• Extract to read

--------------------------------------------------

How to improve your data quality from online research

Jim Lumsden

|

24

October 2023

09

January 2022

How to improve your data quality from online research

Jim Lumsden

|

24

October 2023

09

January 2022

Online data collection has revolutionized research. But it does present some new risks when it comes to data quality.

In a lab environment, we can meet our participants face-to-face. We can observe them while they complete the study. Online, things get a bit trickier. How do we know if our participants are paying attention? Are they doing the study properly? Are they who they say they are?

In this article, we’ll explore how to improve data quality in research online by busting bots, cracking down on cheaters, and stopping slackers from spoiling your data. And we’ll explain how Prolific prevent these bad actors from getting into our pool in the first place.

Bots, liars, cheats and slackers…

Malicious participants fall roughly into four groups: bots, liars, cheats, and slackers.

Bots

Bots are software designed to complete online surveys with very little human intervention. You can often spot them by their random or very low-effort/nonsensical free-text responses. Thankfully, because their answers clearly aren’t human, there are several methods for detecting bots in your data (see Dupuis et al., 2018).

Unfortunately, bad-acting humans can prove trickier to detect…

Liars

Liars (or to use the technical term: malingerers) submit false pre-screening information. They do this to access as many studies as possible and maximize how much they can earn.

How badly can this mess up your data? That depends on two things:

  1. How important pre-screeners are to your study design: Let’s say you’re comparing male and female respondents. If some people in each group aren’t who they claim to be, this could invalidate the comparison and you can’t use the data. If sex isn’t a factor in your study design, then it doesn’t matter if a respondent lies about it or not.
  2. How niche your sample is: Impostors are more common when recruiting rare populations (Chandler & Paolacci, 2017). This is because the competition for study places on Prolific is quite fierce. Studies with broad eligibility fill up fast. So, if participants want to maximize earnings, they’ll need to access studies that fill more slowly by claiming to be a member of one (or many) niche demographics.

Cheats

These are participants that deliberately submit false information to your study.

Cheaters don’t always mean to be dishonest. Some may be confused about the data you’re trying to collect, or whether they’ll get paid even if they don’t do “well”. This can happen because they fear your study’s rewards are tied to their performance. They think they’ll only be paid if they get 100% on a test, so they google the correct answers.

Or they might think you only want a certain kind of response (i.e., always giving very positive/enthusiastic responses). Or they might use aides (pen and paper) to artificially perform much better than reality.

--------------------------------------------------

• Data provided
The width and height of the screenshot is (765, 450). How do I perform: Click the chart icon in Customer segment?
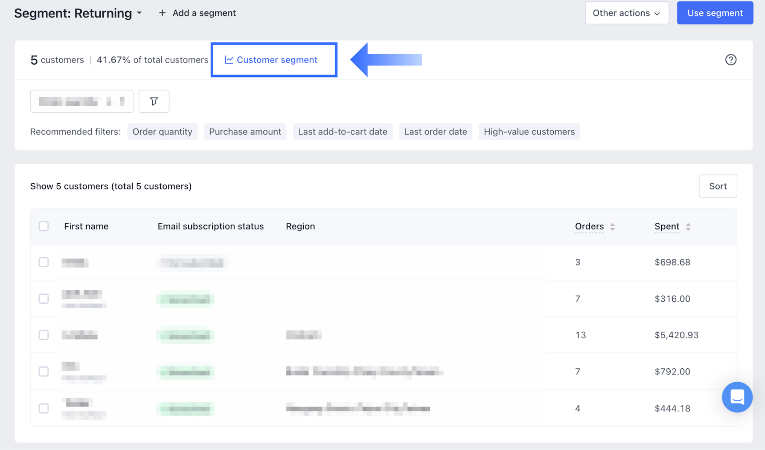click(229, 60)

--------------------------------------------------

• Exercise tasks
1. Answer these questions about the article on online research quality:
(a) Which four groups do malicious participants fall into?
(b) What is the technical term for liars?
(c) What aids might cheaters use to perform much better than reality?
2. Extend the article on online research quality, picking up after its last sentence.
The data is separate material and has no connection to the article on online research quality.

• Responses to the tasks
1.
(a) Bots, liars, cheats, and slackers.
(b) Malingerers.
(c) Pen and paper.

2.
The final kind of cheats are participants who don’t take your survey seriously. They might complete it with their friends, or while drunk.

To clarify: Liars provide false demographic information to gain access to your study. Cheats provide false information within the study itself. A participant can be both a liar and a cheat, but their effects on data quality are different.

Slackers

The fourth group are slackers. These people aren’t paying attention and are generally not interested in maximizing their earnings. They don’t feel motivated to give you any genuine data for the price you’re paying.

Slackers encompass a broad group. They could be anyone from participants that don’t read instructions properly, to participants that do your study while watching TV. They may input random answers, gibberish, or low-effort free text.

Slackers aren’t always dishonest. Some may just consider the survey reward too low to be worth their full attention.

These groups do overlap. A liar can use bots, slackers can cheat, etc. Most bad actors don’t care how they earn rewards, so long as they’re maximizing their income!

So, what can you do about it?

Boosting your data quality

We’ve banned our fair share of malicious accounts and learned a thing or two along the way. The tips below aren’t exhaustive but will give you some practical advice for designing your study and screening your data that will boost your confidence in the responses you collect.

Busting the bots

  1. Include a CAPTCHA at the start of your survey to stop bots from submitting answers. Equally, if your study involves an unusual interactive task (such as a cognitive task or a reaction time task), then bots should be unable to complete it convincingly.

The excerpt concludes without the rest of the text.